**Your goal**
Please filter the data down to the lines that include the word "field" and copy them.

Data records
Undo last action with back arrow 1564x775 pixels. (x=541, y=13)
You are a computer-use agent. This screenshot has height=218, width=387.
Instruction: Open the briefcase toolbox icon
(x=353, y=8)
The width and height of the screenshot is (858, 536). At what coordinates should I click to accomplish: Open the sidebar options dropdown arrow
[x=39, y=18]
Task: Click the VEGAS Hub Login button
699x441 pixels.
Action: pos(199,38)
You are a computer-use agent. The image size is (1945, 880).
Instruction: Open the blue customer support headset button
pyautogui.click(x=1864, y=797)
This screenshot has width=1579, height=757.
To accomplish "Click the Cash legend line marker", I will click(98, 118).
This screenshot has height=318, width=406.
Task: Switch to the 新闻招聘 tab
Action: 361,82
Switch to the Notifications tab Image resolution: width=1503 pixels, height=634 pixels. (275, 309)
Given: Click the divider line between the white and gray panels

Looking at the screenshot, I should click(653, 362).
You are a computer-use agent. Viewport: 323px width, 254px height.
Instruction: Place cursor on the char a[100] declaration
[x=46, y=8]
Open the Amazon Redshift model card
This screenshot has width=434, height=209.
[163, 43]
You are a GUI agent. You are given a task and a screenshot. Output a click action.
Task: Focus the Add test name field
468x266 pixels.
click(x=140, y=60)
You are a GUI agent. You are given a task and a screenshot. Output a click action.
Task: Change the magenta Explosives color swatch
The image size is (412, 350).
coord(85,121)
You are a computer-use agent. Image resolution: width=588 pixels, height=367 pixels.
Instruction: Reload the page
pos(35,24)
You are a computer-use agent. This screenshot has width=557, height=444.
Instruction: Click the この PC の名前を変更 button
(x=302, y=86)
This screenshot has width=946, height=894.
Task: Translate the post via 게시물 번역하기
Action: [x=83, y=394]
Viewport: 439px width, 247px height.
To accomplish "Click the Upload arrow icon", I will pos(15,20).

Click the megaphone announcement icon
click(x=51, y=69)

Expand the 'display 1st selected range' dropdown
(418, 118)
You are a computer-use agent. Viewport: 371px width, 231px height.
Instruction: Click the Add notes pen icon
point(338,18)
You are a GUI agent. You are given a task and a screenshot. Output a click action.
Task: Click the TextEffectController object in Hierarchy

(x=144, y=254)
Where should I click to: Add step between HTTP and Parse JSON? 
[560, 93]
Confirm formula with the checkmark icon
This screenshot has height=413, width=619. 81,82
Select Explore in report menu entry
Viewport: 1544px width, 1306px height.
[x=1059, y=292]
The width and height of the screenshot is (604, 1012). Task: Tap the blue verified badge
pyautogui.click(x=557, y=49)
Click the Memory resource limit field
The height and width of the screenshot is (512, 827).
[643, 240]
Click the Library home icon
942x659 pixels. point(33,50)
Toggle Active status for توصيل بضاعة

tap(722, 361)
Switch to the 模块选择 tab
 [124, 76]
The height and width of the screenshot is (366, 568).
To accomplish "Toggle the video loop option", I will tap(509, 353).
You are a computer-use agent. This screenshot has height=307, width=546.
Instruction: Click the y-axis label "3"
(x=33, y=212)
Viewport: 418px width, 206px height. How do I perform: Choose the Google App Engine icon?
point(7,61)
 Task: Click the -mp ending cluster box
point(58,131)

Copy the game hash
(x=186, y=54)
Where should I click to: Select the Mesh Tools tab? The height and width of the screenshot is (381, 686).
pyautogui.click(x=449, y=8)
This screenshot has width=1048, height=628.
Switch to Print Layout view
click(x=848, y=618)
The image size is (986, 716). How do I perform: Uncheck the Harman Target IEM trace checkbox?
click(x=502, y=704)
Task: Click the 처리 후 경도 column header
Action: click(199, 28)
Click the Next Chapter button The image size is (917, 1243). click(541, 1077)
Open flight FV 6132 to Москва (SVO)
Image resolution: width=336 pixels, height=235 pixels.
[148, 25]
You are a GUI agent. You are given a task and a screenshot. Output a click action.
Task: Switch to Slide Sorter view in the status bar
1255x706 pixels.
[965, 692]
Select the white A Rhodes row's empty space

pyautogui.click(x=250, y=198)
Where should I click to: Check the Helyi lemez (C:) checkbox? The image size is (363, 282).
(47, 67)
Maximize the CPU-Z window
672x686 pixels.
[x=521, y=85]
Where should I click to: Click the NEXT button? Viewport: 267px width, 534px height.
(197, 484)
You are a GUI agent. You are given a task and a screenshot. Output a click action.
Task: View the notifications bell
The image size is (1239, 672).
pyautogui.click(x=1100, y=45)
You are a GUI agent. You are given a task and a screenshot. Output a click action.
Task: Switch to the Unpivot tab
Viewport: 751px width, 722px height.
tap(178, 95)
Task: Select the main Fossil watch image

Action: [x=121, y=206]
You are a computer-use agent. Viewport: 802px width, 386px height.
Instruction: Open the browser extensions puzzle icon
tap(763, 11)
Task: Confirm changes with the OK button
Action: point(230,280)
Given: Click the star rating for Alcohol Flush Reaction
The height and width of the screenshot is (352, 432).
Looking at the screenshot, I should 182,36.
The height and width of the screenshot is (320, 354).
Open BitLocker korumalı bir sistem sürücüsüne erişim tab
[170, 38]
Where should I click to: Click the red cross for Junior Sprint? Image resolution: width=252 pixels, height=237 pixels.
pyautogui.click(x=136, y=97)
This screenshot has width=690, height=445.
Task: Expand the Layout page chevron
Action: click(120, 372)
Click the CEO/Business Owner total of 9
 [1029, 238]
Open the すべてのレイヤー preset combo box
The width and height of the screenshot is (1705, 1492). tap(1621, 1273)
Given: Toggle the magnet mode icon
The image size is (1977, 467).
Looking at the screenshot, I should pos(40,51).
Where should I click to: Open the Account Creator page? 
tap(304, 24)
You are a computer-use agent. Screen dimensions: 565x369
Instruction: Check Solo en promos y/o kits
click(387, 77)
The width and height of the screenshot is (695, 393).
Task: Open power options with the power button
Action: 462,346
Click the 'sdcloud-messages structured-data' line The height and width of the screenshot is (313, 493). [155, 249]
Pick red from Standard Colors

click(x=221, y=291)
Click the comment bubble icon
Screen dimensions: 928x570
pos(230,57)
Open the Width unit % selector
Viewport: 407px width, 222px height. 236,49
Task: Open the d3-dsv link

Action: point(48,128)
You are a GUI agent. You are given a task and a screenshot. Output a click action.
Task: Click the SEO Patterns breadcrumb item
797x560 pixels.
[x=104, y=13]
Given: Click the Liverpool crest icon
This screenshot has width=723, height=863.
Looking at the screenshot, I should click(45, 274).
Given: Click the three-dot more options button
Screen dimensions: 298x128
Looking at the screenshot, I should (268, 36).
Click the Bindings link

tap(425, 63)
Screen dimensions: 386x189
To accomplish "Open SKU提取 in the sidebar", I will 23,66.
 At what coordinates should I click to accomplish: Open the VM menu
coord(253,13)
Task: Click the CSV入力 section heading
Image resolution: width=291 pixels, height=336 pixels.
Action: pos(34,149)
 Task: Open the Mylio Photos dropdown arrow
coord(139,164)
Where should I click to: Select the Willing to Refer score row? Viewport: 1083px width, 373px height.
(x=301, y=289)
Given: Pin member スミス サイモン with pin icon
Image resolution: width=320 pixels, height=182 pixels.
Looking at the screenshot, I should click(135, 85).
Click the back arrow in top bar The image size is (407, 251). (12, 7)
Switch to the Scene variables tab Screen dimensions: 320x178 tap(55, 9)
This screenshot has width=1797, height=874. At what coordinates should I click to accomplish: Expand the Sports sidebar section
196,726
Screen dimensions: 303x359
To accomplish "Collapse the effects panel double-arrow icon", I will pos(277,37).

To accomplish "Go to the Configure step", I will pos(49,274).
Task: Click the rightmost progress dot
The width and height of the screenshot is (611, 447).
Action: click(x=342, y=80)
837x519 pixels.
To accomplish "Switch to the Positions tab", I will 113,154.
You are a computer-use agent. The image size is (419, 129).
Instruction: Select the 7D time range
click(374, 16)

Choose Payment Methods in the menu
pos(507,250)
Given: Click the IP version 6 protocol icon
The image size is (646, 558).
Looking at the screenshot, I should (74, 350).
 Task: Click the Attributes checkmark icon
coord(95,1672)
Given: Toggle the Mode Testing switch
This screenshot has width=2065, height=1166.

**Reply**
Task: Focus the Add test name field
Click the Memory resource limit field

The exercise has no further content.